If you’re fretting right now, there are ways you can assess your risks. Talking to your physician and visiting a licensed nutritionist are great options, and should be on the top of your list. At your next annual check-up I strongly urge you to request these specific tests: Fasting Blood Sugar, 2-Hour Post Prandial, Hemoglobin A1C (looking for that glycated hemoglobin again!), C Reactive Protein (CRP) and Vitamin D level testing (the sun in Greece is wonderful, but be sure to get most of your D from your food, not from potentially harmful rays!). If you desire an assessment method you can readily understand yourself, than look no farther than your oral health. Dr. M Bansal of the Department of Periodontology, Institute of Dental Studies and Technologies, CCS University in Modinagar, Uttar Pradesh, India and his team have found that there are “bidirectional interrelationships between diabetes and periodontal diseases”. So if your pearly whites are in poor shape, chances are other parts of you may be as well. Keep tabs on your teeth, and care for them too!

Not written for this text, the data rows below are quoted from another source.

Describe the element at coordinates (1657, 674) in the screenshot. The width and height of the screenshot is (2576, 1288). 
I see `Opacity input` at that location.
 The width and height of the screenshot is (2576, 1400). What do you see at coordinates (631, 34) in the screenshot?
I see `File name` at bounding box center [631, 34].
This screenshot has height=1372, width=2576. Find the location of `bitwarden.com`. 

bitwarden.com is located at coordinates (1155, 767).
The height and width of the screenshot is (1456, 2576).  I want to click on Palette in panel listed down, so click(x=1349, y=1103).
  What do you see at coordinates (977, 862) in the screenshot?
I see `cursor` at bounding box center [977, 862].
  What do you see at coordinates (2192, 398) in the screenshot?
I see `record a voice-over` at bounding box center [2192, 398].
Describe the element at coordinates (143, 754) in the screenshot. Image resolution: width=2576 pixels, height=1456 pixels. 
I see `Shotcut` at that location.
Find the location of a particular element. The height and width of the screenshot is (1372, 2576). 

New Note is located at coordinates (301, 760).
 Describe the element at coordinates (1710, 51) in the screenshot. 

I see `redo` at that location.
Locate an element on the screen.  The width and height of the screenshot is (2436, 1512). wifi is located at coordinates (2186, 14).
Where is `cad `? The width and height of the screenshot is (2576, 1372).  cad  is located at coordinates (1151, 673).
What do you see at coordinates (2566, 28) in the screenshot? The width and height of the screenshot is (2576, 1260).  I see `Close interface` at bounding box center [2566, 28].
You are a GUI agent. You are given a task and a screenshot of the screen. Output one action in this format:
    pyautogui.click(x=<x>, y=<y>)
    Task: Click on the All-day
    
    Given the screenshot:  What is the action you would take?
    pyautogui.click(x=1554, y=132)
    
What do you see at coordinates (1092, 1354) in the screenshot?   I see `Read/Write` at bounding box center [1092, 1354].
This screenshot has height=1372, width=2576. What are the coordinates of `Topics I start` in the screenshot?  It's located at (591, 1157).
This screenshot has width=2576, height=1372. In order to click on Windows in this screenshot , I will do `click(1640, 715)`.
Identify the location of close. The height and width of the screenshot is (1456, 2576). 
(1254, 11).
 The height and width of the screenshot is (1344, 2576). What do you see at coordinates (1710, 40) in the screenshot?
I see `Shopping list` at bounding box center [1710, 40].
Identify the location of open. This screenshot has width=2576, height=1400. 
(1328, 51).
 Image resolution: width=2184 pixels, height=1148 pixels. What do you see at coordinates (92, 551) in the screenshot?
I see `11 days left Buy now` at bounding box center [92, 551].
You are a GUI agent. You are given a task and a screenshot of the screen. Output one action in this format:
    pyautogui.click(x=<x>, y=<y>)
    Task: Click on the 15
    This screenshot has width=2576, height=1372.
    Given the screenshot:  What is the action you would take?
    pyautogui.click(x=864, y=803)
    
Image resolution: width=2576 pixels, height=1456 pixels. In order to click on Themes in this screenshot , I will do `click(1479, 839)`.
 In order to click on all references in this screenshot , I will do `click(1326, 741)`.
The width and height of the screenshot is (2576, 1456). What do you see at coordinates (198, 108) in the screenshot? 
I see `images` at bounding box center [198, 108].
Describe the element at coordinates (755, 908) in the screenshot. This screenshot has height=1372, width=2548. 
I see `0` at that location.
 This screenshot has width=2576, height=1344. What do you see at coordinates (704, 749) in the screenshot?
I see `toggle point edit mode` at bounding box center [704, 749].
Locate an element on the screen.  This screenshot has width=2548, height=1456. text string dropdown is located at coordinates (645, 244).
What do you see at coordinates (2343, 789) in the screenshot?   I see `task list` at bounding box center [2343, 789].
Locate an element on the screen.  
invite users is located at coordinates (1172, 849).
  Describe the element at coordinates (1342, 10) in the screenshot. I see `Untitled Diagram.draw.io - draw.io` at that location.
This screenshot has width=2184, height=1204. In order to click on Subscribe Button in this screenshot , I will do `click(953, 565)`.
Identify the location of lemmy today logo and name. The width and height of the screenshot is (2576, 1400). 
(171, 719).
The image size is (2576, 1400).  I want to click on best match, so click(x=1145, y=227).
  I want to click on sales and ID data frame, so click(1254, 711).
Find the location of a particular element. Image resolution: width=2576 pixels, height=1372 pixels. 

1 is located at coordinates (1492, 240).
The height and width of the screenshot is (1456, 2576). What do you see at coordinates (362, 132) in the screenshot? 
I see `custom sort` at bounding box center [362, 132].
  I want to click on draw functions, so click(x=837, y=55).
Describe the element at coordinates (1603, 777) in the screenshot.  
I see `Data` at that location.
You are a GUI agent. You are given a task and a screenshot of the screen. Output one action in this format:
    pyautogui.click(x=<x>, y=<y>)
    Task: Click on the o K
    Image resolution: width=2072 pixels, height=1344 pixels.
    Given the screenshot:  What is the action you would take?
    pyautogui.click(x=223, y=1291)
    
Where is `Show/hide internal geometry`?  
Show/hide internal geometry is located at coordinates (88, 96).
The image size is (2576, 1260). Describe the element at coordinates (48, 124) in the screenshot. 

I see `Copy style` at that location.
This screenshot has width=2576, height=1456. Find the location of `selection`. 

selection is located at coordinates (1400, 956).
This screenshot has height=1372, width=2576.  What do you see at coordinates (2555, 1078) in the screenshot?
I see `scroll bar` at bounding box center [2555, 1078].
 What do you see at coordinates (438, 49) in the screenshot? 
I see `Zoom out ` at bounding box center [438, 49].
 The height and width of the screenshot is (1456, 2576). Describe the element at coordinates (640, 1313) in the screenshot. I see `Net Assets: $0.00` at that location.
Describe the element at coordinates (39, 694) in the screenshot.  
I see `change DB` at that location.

Examining your teeth isn’t the only course of action available to you. As Greeks, we should eat Greek! Traditional Greek that is—like a villager. Start by eating fresh, avoid processed and “quickie frozen meals”. Veggies should be the “main event”, and take up ½ your plate—protein should consist of fish, lamb and chicken. Fat is good for you, if you choose your fat wisely. Choose as the ancient Greeks did, and favor fats found in nuts, olive oil and fish (35% of your calories should be unsaturated fat!). Doing so can increase your chances of combatting diseases associated with aging, and helps keep your waistline slimmer than low fat diets do. Meat needs to take a back seat as well, favor legumes and especially fish for your protein. Fish should be king, the smaller the better (small oily fish have the added bonus of all those omega-3’s and 6’s!).
Remember: Greek Gods and Goddesses get their good figures and good health from avoiding diet crazes. As a bonus, the ingredients found in the Mediterranean diet are packed with fiber which helps regulate insulin levels! Finally, eat slowly, eat with family and savor the moment! The brain takes 20 minutes to register fullness, eating on the run can cause you to overeat—never a good thing for our waistlines, budgets or health. Eat Greek, Eat well, and savor the moments you have—keep it up and you may have many more moments than most!